§ Data excerpts:

━━━

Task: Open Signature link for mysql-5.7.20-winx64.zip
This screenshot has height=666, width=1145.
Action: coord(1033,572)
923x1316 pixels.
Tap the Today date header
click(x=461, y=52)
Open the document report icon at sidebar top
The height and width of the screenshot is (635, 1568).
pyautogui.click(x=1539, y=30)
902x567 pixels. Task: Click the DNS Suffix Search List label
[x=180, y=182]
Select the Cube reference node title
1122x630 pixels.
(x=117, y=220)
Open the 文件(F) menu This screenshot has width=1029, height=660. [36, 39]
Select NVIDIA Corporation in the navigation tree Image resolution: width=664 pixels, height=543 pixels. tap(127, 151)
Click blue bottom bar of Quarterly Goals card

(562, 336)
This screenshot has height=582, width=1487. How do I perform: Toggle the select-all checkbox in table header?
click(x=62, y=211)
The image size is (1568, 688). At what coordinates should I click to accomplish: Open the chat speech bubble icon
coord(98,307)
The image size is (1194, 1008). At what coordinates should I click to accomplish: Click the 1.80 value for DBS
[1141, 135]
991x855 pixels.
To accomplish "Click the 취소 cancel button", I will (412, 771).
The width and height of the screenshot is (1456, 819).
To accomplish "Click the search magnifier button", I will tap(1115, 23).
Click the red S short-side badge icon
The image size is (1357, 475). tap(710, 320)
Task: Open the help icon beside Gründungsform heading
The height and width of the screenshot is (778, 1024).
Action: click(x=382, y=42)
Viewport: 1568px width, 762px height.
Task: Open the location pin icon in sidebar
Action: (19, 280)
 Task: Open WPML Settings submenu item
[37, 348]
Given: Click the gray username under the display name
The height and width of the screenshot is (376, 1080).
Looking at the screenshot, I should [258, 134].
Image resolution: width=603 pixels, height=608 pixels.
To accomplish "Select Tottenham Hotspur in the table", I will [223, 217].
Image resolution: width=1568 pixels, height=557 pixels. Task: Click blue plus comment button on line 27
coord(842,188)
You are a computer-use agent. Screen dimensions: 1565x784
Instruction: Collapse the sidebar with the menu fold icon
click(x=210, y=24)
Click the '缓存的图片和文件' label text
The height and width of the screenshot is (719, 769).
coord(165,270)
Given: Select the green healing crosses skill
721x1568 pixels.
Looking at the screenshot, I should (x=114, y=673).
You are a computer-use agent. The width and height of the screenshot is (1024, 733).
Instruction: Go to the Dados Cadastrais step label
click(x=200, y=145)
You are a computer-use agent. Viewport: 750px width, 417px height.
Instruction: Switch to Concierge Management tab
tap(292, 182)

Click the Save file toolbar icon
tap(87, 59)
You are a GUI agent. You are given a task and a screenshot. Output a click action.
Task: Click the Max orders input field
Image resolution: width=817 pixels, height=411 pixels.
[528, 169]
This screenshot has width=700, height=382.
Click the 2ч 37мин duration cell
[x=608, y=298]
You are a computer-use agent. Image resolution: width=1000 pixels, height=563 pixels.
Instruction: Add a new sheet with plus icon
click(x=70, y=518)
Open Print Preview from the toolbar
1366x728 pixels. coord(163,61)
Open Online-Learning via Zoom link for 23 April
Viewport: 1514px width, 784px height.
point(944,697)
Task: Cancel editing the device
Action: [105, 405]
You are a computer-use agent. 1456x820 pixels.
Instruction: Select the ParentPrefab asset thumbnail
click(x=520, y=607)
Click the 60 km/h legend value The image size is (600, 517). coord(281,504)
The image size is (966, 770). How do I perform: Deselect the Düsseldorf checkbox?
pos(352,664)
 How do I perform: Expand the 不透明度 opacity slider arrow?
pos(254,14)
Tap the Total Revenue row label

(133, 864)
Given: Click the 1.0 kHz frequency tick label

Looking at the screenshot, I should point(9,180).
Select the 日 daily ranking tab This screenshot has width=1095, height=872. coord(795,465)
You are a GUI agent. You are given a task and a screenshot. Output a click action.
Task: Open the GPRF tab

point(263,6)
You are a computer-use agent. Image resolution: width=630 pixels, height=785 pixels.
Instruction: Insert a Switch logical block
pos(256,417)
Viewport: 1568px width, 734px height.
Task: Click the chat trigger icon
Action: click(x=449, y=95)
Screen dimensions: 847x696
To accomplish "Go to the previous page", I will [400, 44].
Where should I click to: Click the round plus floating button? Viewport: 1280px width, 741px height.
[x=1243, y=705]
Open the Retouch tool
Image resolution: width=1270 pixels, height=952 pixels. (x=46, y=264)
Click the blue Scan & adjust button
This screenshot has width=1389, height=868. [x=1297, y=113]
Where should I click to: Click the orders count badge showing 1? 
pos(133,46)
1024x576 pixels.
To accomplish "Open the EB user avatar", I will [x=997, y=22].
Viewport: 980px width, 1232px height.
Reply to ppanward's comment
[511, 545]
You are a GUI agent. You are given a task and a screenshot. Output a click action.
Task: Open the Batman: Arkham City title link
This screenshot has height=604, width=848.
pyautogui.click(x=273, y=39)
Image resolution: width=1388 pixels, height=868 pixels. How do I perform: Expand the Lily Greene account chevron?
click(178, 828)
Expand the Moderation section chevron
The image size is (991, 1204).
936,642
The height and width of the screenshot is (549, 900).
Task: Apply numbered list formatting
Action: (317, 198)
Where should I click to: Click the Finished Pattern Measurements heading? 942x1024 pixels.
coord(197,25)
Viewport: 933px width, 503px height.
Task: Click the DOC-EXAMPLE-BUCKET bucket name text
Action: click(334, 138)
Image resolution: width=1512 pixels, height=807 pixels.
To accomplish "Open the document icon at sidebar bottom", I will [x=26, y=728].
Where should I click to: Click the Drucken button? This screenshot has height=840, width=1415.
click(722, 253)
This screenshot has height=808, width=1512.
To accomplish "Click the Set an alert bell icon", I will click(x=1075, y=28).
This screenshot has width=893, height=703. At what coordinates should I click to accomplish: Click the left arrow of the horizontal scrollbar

━━━

Scan the records for the string "agent" and report each line where it occurs.

You are a computer-use agent. Screen dimensions: 1565x784
You are a computer-use agent. The width and height of the screenshot is (1024, 733).
You are a computer-use agent. Viewport: 750px width, 417px height.
You are a GUI agent. You are given a task and a screenshot. Output a click action.
You are a computer-use agent. Image resolution: width=1000 pixels, height=563 pixels.
You are a computer-use agent. 1456x820 pixels.
You are a GUI agent. You are given a task and a screenshot. Output a click action.
You are a computer-use agent. Image resolution: width=630 pixels, height=785 pixels.
You are a GUI agent. You are given a task and a screenshot. Output a click action.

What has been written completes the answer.